Exercise goal ->
Scan the entries for the word "agent". Every line that has it should be copied.

#### Material to process ####

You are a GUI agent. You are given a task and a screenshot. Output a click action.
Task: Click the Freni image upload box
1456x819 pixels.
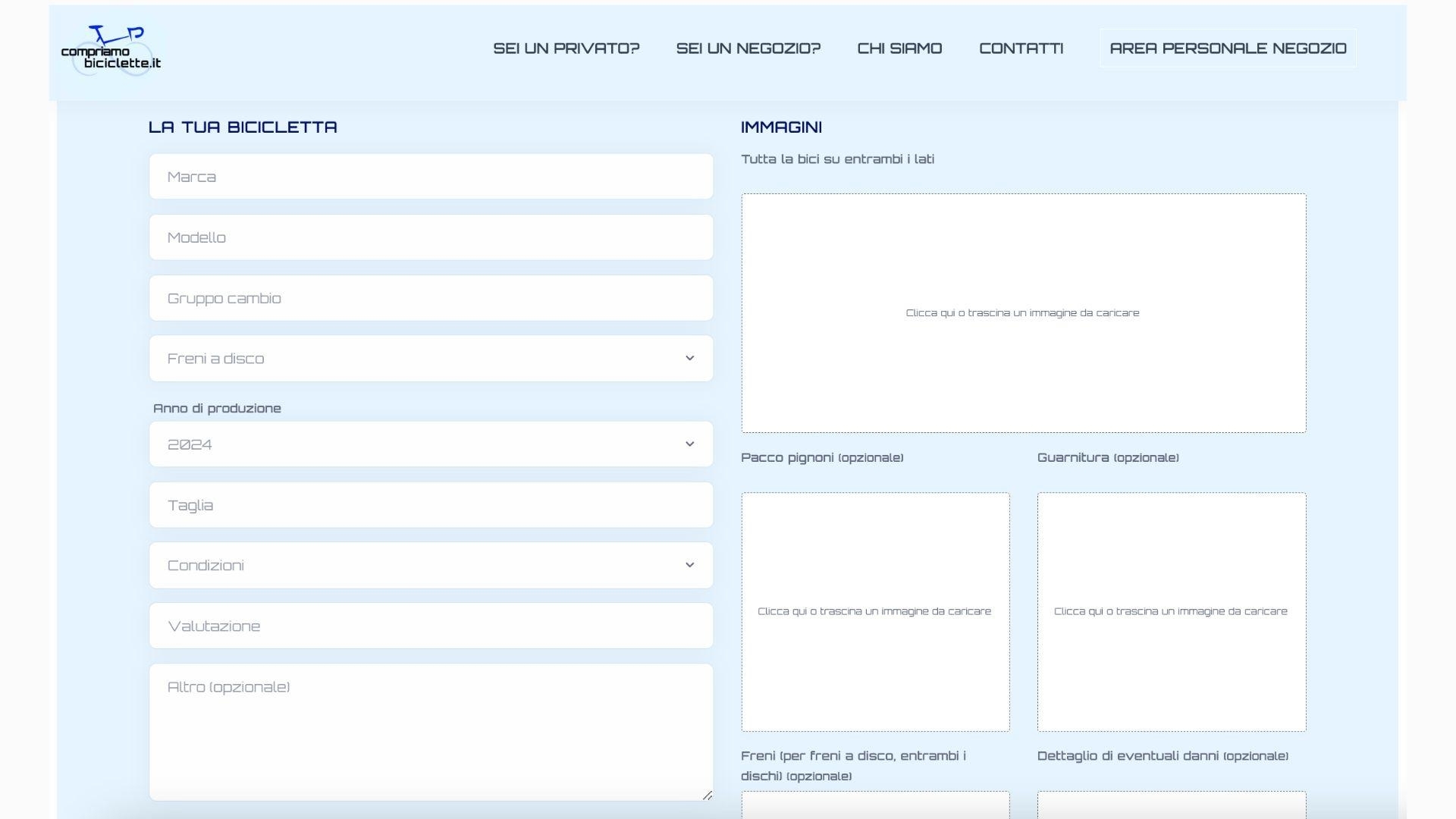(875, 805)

####
#### Material to process ####

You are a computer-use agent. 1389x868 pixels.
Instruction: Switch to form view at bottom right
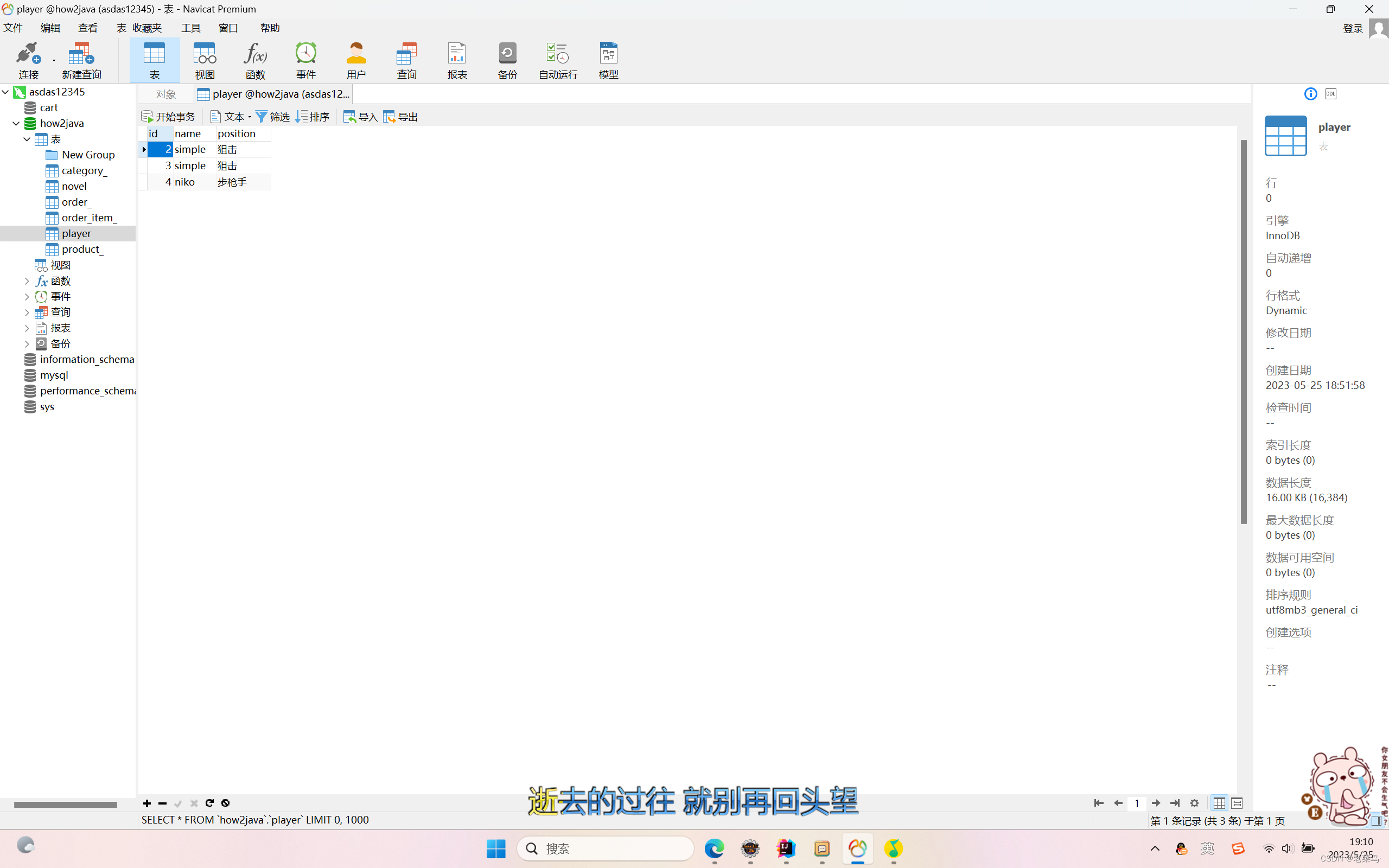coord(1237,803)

####
#### Material to process ####

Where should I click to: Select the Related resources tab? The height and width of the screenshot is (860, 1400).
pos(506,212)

####

Your solution ->
You are a GUI agent. You are given a task and a screenshot. Output a click action.
You are a computer-use agent. 1389x868 pixels.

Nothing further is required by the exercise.